Os ministros da Pesca da União Europeia concordaram nesta quinta-feira por unanimidade em reduzir as quotas de bacalhau no mar Báltico, embora ainda fique abaixo das recomendações da Comissão.

A reunião em Luxemburgo foi "dura mas finalmente produtiva", reconheceu o comissário europeu encarregado da Pesca, Karmenu Vella.

Os ministros concordaram com um corte de 20% da pesca, equivalente a 41.143 toneladas no Báltico oriental e 12.720 no ocidental.

Os representantes dos países reconheceram que a espécie está ameaçada pela pesca excessiva e propuseram medidas adicionais para proteger os bancos e acelerar a recuperação. Uma dessas iniciativas é a proibição da pesca do bacalhau por seis semanas durante o período de reprodução, entre meados de fevereiro e finais de março de 2016.
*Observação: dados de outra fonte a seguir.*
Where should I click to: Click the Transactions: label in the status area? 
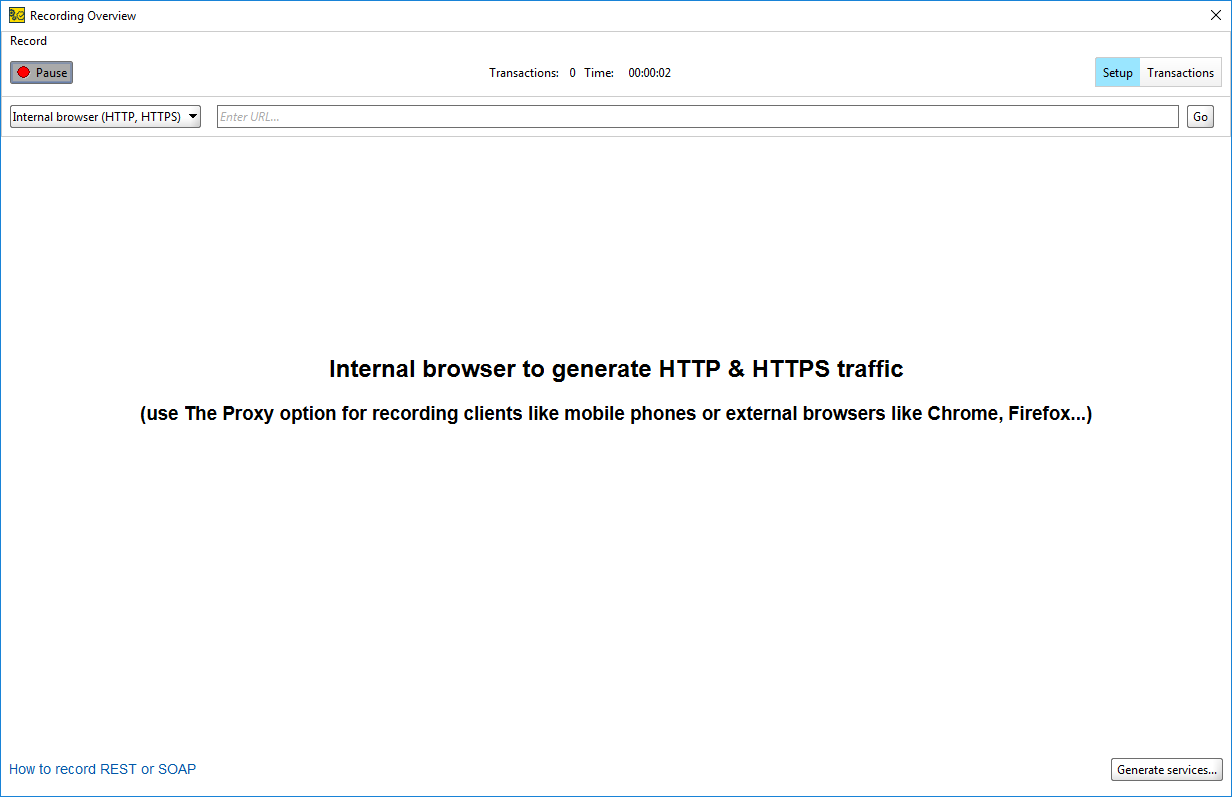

A UE tem como objetivo administrar os recursos haliêuticos através de planos plurianuais que limitam a exploração para que ela seja distribuída entre os estados-membros, mediante quotas nacionais.

Para fazer isso, Bruxelas considera que a meta é alcançar o rendimento máximo sustentável (RMD, na sigla em francês), que mede os estoques e estabelece um limite máximo para cada espécie pegar para manter os bancos.

"O acordo alcançado hoje é um passo no sentido de uma política de pesca sustentável na Europa, temos sempre ido rumo à meta de RMD, mas para alguns bancos mais do que outros", disse Vella, que lamentou que os ministros não tenham seguido a recomendação para reduzir em 35% das capturas no Báltico ocidental.